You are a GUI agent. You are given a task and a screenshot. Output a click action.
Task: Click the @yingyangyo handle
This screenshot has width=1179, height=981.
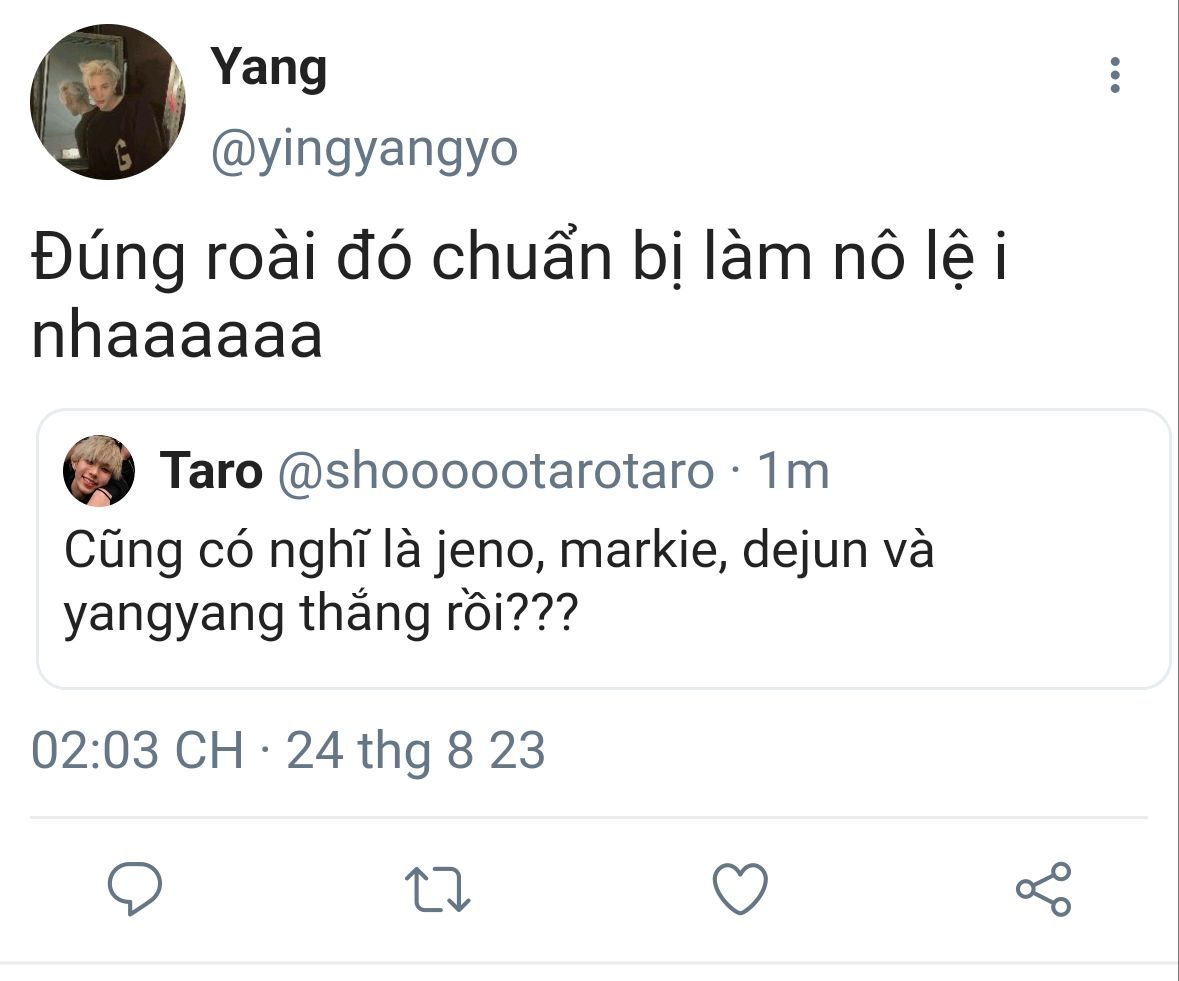tap(364, 150)
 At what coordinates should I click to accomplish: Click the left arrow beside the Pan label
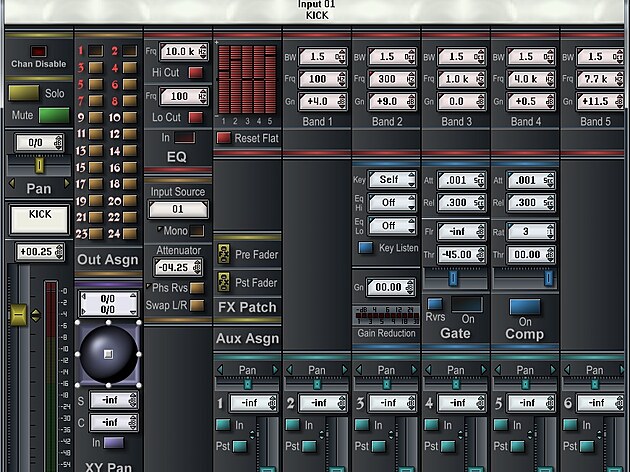12,186
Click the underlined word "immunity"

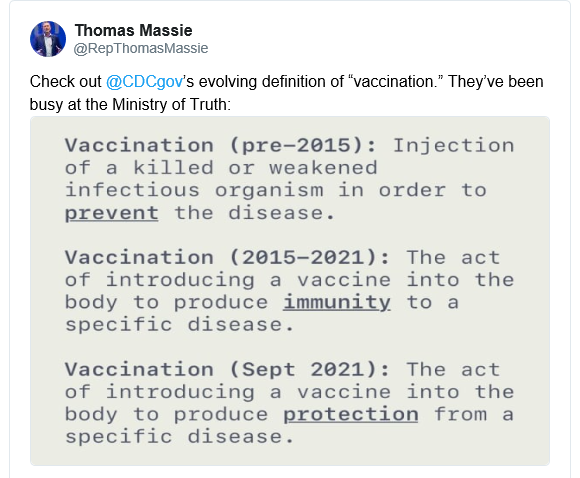[x=337, y=303]
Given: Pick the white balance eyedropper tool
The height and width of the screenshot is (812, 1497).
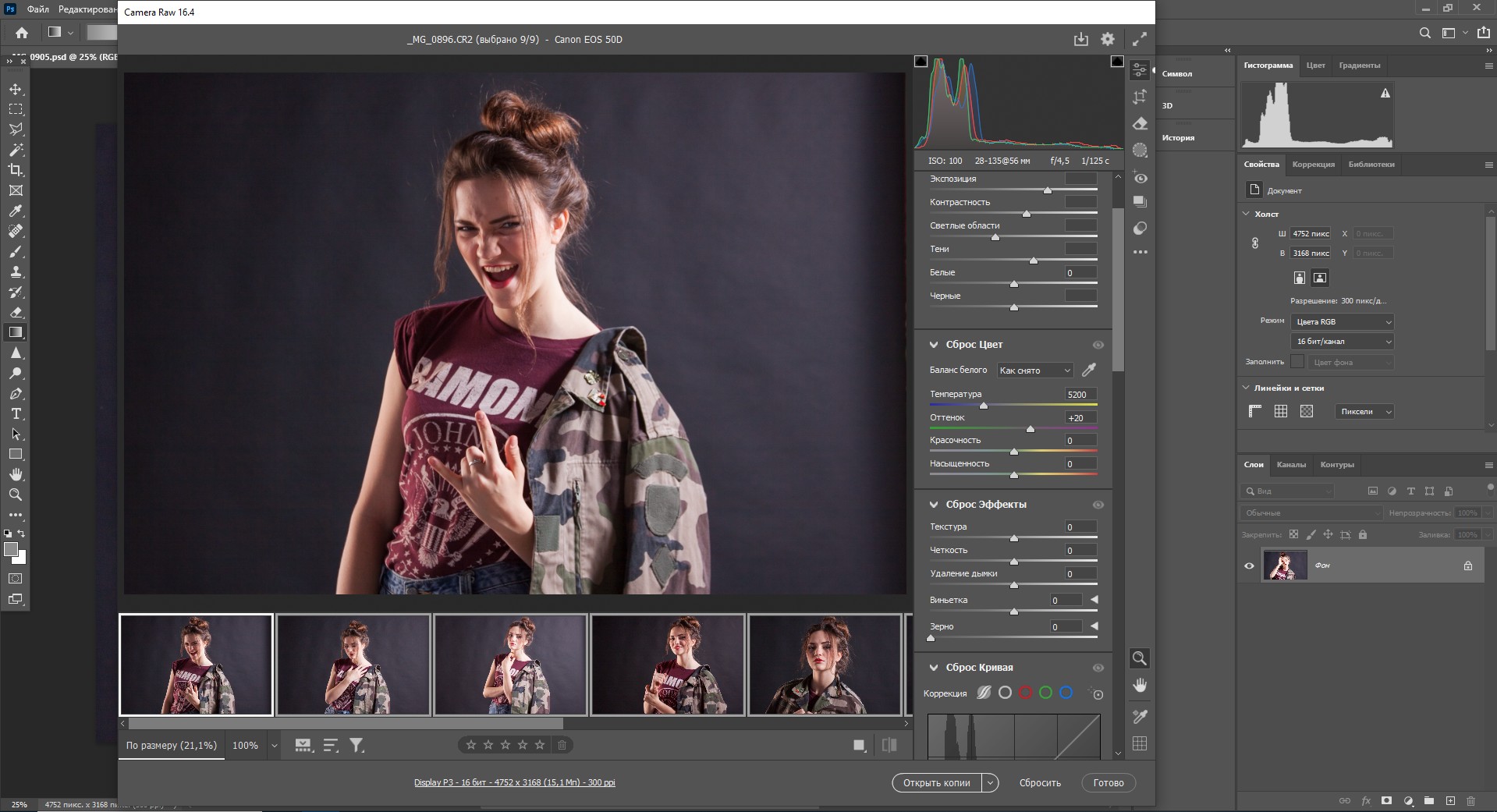Looking at the screenshot, I should (x=1089, y=370).

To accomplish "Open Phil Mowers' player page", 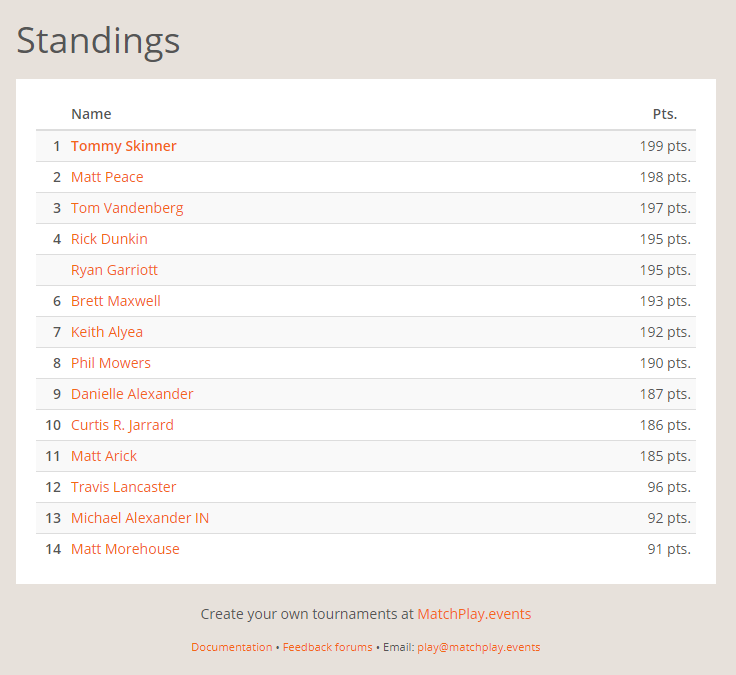I will [x=111, y=363].
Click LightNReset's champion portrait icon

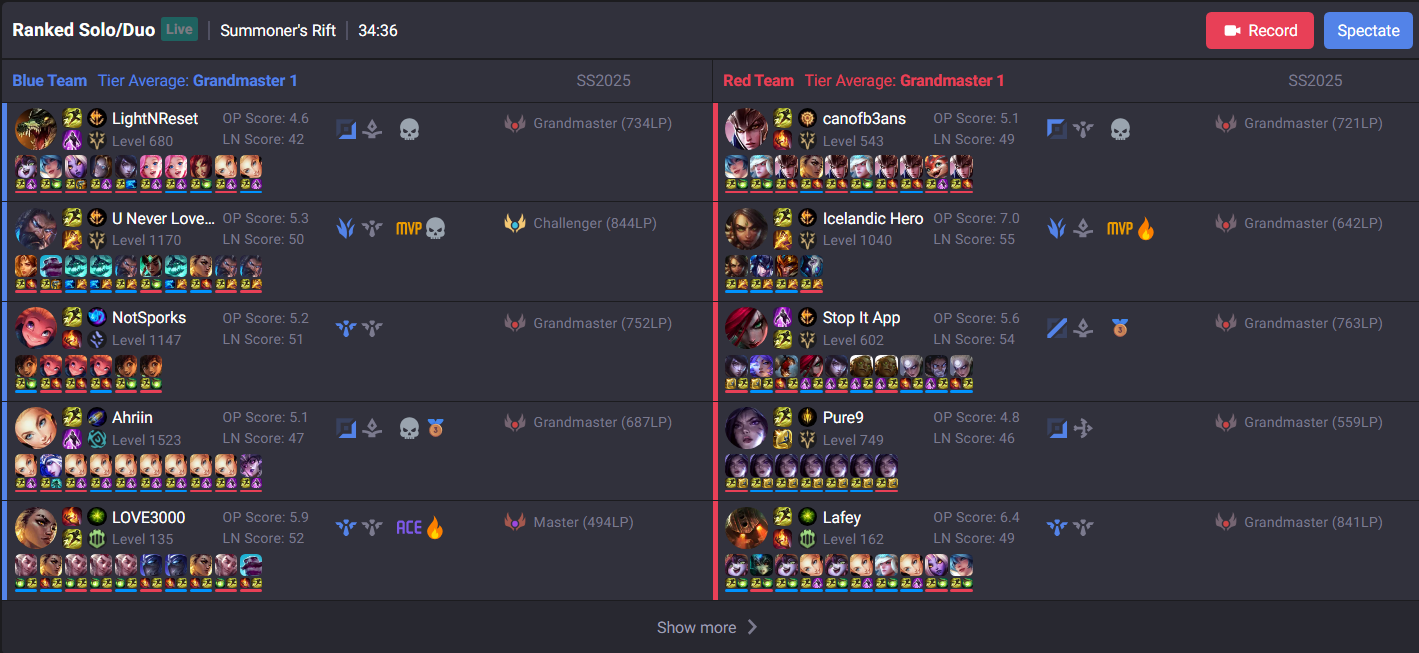36,129
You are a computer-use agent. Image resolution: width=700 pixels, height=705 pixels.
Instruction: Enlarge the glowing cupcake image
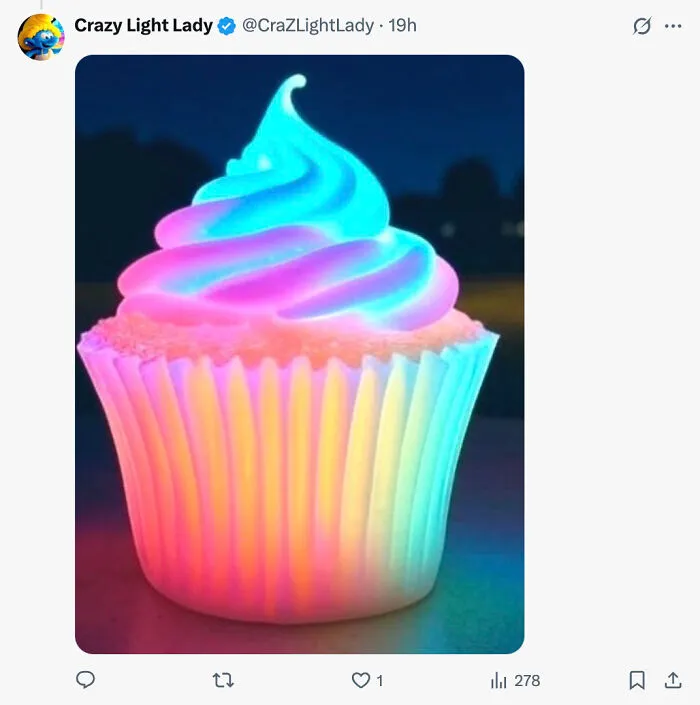coord(299,354)
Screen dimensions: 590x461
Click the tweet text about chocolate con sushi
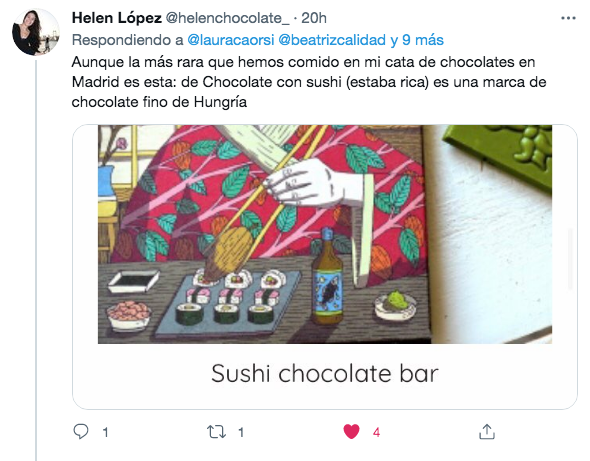pyautogui.click(x=309, y=82)
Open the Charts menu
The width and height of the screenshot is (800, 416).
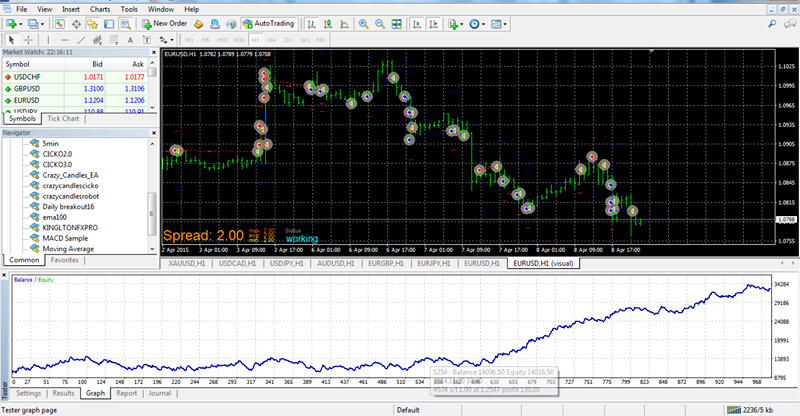(100, 8)
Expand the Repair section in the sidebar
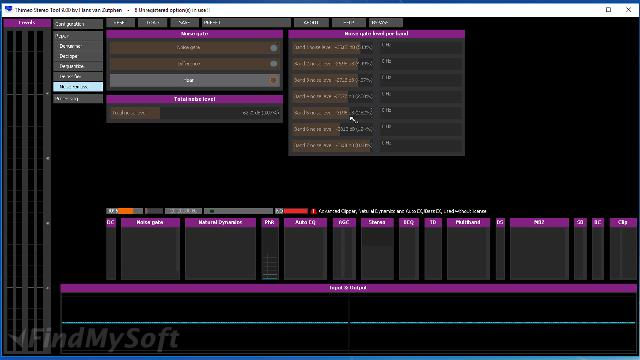The image size is (640, 360). (x=78, y=36)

◇ ◇ ◇

TASK OBJECTIVE
Every line from the one containing "The width and" to the final line of the records should be duplicated exactly; no picture is to be copied.

REPLY TO THE EXERCISE
The width and height of the screenshot is (800, 416).
(100, 8)
Expand the Repair section in the sidebar
The image size is (640, 360). (x=78, y=36)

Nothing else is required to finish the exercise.